Response rates varied among the divisions. It is possible that faculty completed the tool not because it was easy but rather as a favor to the individual requesting completion. Those who responded to the tool may serve different roles than those who did not. For example, those on the education pathway may be more likely to complete the tool compared with those in clinical and research pathways, leading to an overestimation of mean EAVUs by division.
Our EAVU tracking tool captured education and teaching activities from faculty members from different divisions at 1 large, pediatric teaching hospital. The generalizability of our tool across multiple divisions to measure educational and teaching activities as well as the ease of collecting data suggests a strong potential for generalizability to faculty members from other institutions. For hospitalists, it holds great potential to quantify activities that often go overlooked and unfunded. Additional studies are needed to determine how to apply a similar process in different institutions and to determine how EAVUs could be used for compensation, promotions, and funding for medical education and related scholarship.

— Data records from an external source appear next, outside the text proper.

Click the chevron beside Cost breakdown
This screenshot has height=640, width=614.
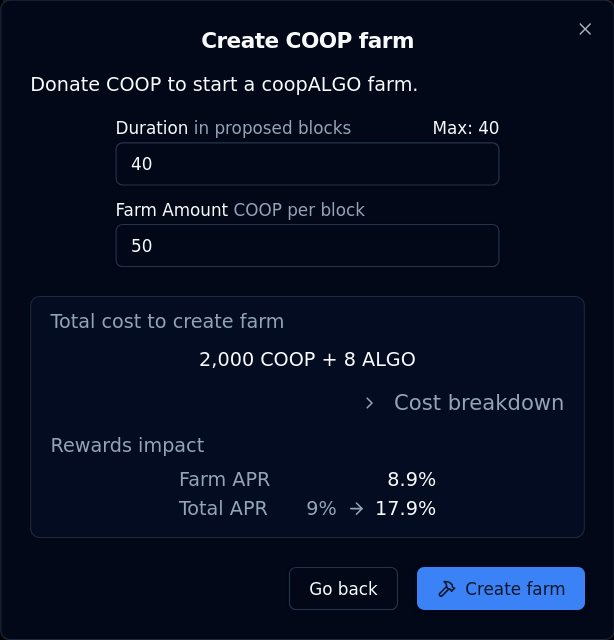[369, 403]
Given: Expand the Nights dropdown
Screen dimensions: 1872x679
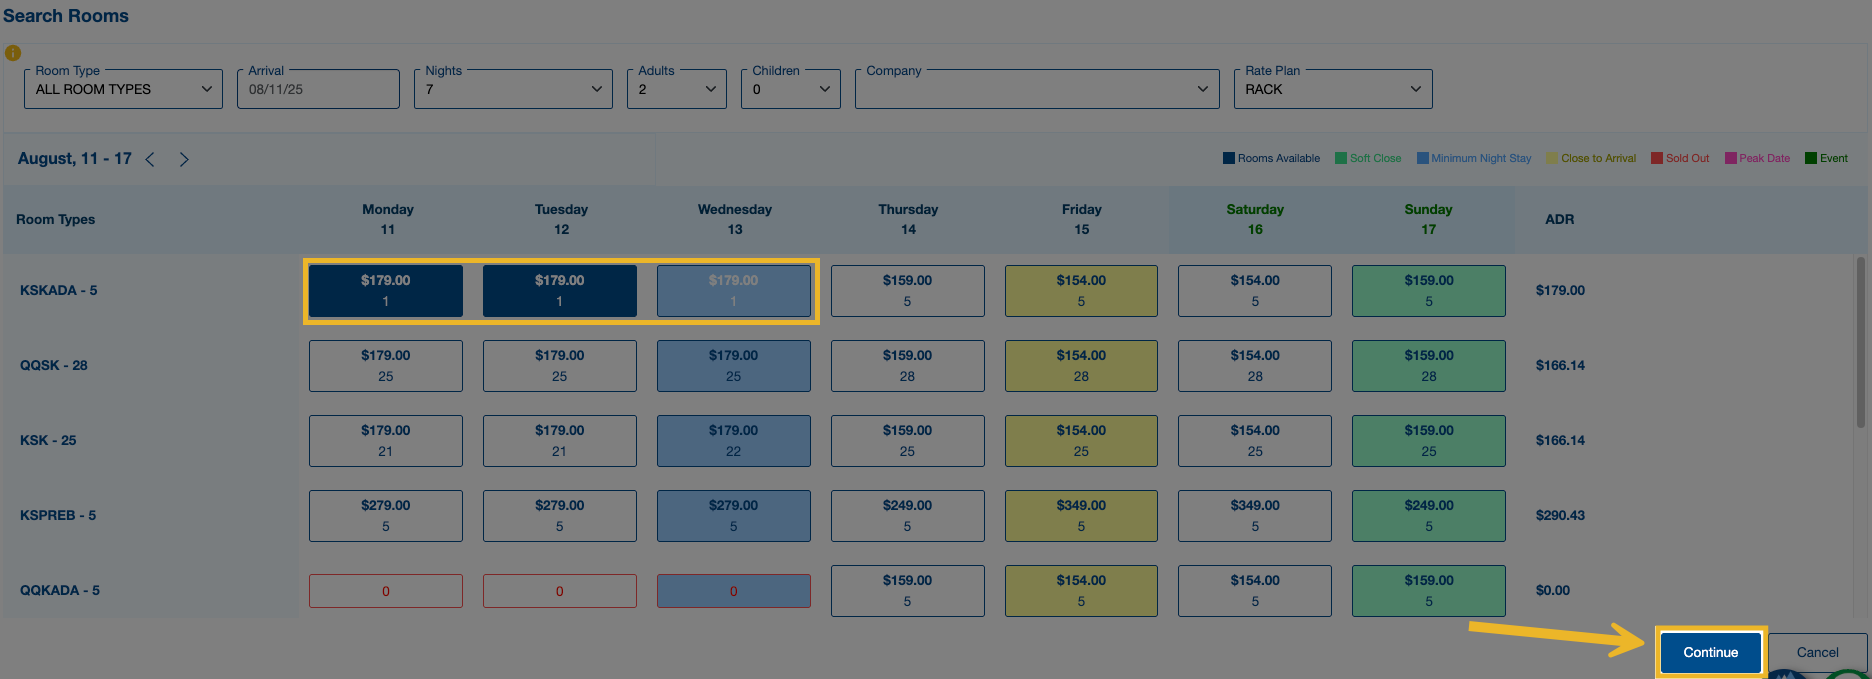Looking at the screenshot, I should point(513,89).
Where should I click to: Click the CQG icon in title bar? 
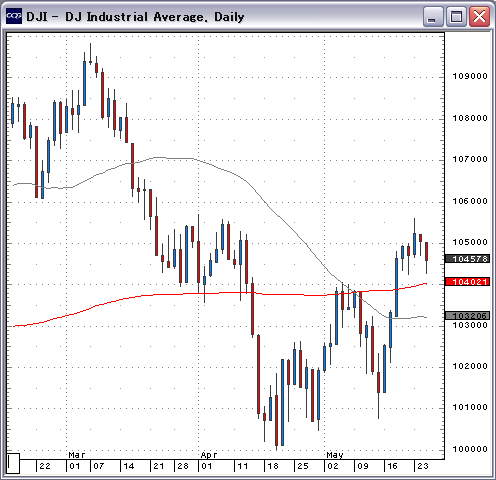pos(14,16)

We acknowledge and thank the members of the CCHMC Educational Metrics Working Group, namely Brad Sobolewski, MD, MEd; Jareen Meinzen-Derr, PhD; and Carrie Piazza-Waggoner, PhD.
FINANCIAL DISCLOSURE: The authors have indicated they have no financial relationships relevant to this article to disclose.
FUNDING: No external funding.
POTENTIAL CONFLICT OF INTEREST: The authors have indicated they have no potential conflicts of interest to disclose.